WORK ORDER ->
Copy out all of the records. Keep every word exact.

INPUT ->
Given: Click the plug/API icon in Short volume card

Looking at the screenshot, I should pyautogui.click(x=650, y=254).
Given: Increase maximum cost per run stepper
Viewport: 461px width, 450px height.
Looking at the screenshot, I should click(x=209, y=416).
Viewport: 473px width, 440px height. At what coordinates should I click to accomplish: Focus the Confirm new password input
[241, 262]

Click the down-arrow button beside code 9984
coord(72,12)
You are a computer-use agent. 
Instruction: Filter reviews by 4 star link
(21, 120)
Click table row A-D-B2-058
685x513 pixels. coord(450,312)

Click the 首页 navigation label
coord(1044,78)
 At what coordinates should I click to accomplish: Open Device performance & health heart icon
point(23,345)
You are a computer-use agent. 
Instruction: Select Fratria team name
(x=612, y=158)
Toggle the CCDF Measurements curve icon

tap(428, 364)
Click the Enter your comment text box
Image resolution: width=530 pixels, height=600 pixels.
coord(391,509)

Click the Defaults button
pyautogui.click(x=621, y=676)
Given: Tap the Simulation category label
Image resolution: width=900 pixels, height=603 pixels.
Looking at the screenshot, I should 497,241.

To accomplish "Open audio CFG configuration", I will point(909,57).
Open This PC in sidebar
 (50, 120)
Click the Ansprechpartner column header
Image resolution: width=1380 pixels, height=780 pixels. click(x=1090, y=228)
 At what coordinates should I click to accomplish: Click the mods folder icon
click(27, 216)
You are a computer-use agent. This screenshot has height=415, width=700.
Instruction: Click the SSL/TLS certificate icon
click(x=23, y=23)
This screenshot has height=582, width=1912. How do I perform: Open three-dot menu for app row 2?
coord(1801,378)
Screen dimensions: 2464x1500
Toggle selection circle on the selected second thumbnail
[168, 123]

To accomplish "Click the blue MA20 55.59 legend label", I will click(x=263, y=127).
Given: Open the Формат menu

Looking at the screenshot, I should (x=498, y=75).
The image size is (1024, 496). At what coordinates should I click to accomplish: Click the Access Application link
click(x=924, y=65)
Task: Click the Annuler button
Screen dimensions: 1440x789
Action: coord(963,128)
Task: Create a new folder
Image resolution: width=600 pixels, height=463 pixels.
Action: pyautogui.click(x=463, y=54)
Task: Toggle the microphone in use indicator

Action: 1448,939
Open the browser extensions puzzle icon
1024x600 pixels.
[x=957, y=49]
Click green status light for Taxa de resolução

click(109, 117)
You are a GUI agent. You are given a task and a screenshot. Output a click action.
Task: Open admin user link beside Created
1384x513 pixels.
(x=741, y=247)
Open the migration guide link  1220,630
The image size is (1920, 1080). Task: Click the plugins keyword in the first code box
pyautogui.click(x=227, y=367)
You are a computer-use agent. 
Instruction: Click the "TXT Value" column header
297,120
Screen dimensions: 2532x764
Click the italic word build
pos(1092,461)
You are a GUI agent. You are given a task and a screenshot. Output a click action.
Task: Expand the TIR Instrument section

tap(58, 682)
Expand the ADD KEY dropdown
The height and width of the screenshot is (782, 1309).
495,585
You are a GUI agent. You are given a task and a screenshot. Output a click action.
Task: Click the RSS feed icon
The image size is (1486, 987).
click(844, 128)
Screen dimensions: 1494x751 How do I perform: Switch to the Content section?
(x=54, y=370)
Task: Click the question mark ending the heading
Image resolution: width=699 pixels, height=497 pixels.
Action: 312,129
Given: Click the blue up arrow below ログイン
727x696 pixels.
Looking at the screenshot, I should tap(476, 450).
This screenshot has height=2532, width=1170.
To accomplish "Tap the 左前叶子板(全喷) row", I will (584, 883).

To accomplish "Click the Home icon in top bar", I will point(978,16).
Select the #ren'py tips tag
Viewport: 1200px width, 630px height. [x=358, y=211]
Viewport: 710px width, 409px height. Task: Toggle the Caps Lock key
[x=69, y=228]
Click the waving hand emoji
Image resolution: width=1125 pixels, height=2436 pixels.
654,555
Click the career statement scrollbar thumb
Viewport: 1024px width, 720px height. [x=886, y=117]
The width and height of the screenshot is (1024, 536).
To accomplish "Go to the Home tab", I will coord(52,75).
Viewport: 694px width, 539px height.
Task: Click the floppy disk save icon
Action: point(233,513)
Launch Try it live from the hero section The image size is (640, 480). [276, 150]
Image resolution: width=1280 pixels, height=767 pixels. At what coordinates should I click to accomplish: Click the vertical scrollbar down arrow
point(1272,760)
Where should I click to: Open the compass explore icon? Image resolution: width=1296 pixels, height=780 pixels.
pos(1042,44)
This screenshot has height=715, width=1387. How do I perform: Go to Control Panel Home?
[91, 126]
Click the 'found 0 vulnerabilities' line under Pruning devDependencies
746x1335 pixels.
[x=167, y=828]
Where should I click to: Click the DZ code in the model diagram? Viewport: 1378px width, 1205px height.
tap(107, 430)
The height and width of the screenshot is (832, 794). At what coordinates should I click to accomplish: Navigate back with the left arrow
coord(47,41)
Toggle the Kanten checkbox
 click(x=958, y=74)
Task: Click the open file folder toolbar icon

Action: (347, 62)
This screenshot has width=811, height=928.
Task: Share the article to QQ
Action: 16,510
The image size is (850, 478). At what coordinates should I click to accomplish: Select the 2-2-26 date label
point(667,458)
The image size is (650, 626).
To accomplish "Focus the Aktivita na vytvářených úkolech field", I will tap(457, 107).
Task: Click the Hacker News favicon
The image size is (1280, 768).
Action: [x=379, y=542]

WRITTEN ANSWER ->
Given: Click the plug/API icon in Short volume card

Looking at the screenshot, I should pyautogui.click(x=650, y=254).
Given: Increase maximum cost per run stepper
Viewport: 461px width, 450px height.
Looking at the screenshot, I should click(x=209, y=416).
Viewport: 473px width, 440px height. At what coordinates should I click to accomplish: Focus the Confirm new password input
[241, 262]

Click the down-arrow button beside code 9984
coord(72,12)
You are a computer-use agent. 
Instruction: Filter reviews by 4 star link
(21, 120)
Click table row A-D-B2-058
685x513 pixels. coord(450,312)

Click the 首页 navigation label
coord(1044,78)
 At what coordinates should I click to accomplish: Open Device performance & health heart icon
point(23,345)
You are a computer-use agent. 
Instruction: Select Fratria team name
(x=612, y=158)
Toggle the CCDF Measurements curve icon

tap(428, 364)
Click the Enter your comment text box
Image resolution: width=530 pixels, height=600 pixels.
coord(391,509)

Click the Defaults button
pyautogui.click(x=621, y=676)
Given: Tap the Simulation category label
Image resolution: width=900 pixels, height=603 pixels.
Looking at the screenshot, I should 497,241.

To accomplish "Open audio CFG configuration", I will point(909,57).
Open This PC in sidebar
 (50, 120)
Click the Ansprechpartner column header
Image resolution: width=1380 pixels, height=780 pixels. click(x=1090, y=228)
 At what coordinates should I click to accomplish: Click the mods folder icon
click(27, 216)
You are a computer-use agent. This screenshot has height=415, width=700.
Instruction: Click the SSL/TLS certificate icon
click(x=23, y=23)
This screenshot has height=582, width=1912. How do I perform: Open three-dot menu for app row 2?
coord(1801,378)
Screen dimensions: 2464x1500
Toggle selection circle on the selected second thumbnail
[168, 123]

To accomplish "Click the blue MA20 55.59 legend label", I will click(x=263, y=127).
Given: Open the Формат menu

Looking at the screenshot, I should (x=498, y=75).
The image size is (1024, 496). At what coordinates should I click to accomplish: Click the Access Application link
click(x=924, y=65)
Task: Click the Annuler button
Screen dimensions: 1440x789
Action: coord(963,128)
Task: Create a new folder
Image resolution: width=600 pixels, height=463 pixels.
Action: pyautogui.click(x=463, y=54)
Task: Toggle the microphone in use indicator

Action: 1448,939
Open the browser extensions puzzle icon
1024x600 pixels.
[x=957, y=49]
Click green status light for Taxa de resolução

click(109, 117)
You are a GUI agent. You are given a task and a screenshot. Output a click action.
Task: Open admin user link beside Created
1384x513 pixels.
(x=741, y=247)
Open the migration guide link  1220,630
The image size is (1920, 1080). Task: Click the plugins keyword in the first code box
pyautogui.click(x=227, y=367)
You are a computer-use agent. 
Instruction: Click the "TXT Value" column header
297,120
Screen dimensions: 2532x764
Click the italic word build
pos(1092,461)
You are a GUI agent. You are given a task and a screenshot. Output a click action.
Task: Expand the TIR Instrument section

tap(58, 682)
Expand the ADD KEY dropdown
The height and width of the screenshot is (782, 1309).
495,585
You are a GUI agent. You are given a task and a screenshot. Output a click action.
Task: Click the RSS feed icon
The image size is (1486, 987).
click(844, 128)
Screen dimensions: 1494x751 How do I perform: Switch to the Content section?
(x=54, y=370)
Task: Click the question mark ending the heading
Image resolution: width=699 pixels, height=497 pixels.
Action: 312,129
Given: Click the blue up arrow below ログイン
727x696 pixels.
Looking at the screenshot, I should tap(476, 450).
This screenshot has height=2532, width=1170.
To accomplish "Tap the 左前叶子板(全喷) row", I will (584, 883).

To accomplish "Click the Home icon in top bar", I will point(978,16).
Select the #ren'py tips tag
Viewport: 1200px width, 630px height. [x=358, y=211]
Viewport: 710px width, 409px height. Task: Toggle the Caps Lock key
[x=69, y=228]
Click the waving hand emoji
Image resolution: width=1125 pixels, height=2436 pixels.
654,555
Click the career statement scrollbar thumb
Viewport: 1024px width, 720px height. [x=886, y=117]
The width and height of the screenshot is (1024, 536).
To accomplish "Go to the Home tab", I will coord(52,75).
Viewport: 694px width, 539px height.
Task: Click the floppy disk save icon
Action: point(233,513)
Launch Try it live from the hero section The image size is (640, 480). [276, 150]
Image resolution: width=1280 pixels, height=767 pixels. At what coordinates should I click to accomplish: Click the vertical scrollbar down arrow
point(1272,760)
Where should I click to: Open the compass explore icon? Image resolution: width=1296 pixels, height=780 pixels.
pos(1042,44)
This screenshot has height=715, width=1387. How do I perform: Go to Control Panel Home?
[91, 126]
Click the 'found 0 vulnerabilities' line under Pruning devDependencies
746x1335 pixels.
[x=167, y=828]
Where should I click to: Click the DZ code in the model diagram? Viewport: 1378px width, 1205px height.
tap(107, 430)
The height and width of the screenshot is (832, 794). At what coordinates should I click to accomplish: Navigate back with the left arrow
coord(47,41)
Toggle the Kanten checkbox
 click(x=958, y=74)
Task: Click the open file folder toolbar icon

Action: (347, 62)
This screenshot has width=811, height=928.
Task: Share the article to QQ
Action: 16,510
The image size is (850, 478). At what coordinates should I click to accomplish: Select the 2-2-26 date label
point(667,458)
The image size is (650, 626).
To accomplish "Focus the Aktivita na vytvářených úkolech field", I will tap(457, 107).
Task: Click the Hacker News favicon
The image size is (1280, 768).
Action: [x=379, y=542]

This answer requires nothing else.